> THE TASK:
Run through the records and show each line that includes the string "Select".

== == ==

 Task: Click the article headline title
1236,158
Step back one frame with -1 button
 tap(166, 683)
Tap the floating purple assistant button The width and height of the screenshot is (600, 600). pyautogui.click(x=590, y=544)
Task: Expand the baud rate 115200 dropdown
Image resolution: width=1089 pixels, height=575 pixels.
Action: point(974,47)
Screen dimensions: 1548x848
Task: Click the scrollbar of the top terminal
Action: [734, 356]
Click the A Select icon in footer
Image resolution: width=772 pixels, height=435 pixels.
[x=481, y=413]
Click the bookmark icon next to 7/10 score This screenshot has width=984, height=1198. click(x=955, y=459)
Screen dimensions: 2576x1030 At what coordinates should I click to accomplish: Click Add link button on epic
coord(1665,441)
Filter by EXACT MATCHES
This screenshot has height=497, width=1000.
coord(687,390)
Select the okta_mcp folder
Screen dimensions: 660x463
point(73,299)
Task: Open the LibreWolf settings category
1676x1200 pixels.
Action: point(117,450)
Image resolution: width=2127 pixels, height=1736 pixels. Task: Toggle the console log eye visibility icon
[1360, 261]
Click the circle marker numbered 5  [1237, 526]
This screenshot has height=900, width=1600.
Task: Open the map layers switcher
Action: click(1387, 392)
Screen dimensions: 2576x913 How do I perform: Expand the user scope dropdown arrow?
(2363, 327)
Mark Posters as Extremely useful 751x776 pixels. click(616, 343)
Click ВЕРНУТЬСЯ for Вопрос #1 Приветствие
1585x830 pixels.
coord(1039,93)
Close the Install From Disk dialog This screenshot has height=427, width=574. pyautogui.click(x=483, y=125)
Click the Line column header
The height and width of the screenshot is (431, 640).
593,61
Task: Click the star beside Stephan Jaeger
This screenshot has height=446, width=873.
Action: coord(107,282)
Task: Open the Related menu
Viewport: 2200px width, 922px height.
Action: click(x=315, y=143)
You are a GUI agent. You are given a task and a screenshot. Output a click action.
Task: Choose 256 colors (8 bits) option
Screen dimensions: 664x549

== == ==

> RESPONSE:
Click the A Select icon in footer
Select the okta_mcp folder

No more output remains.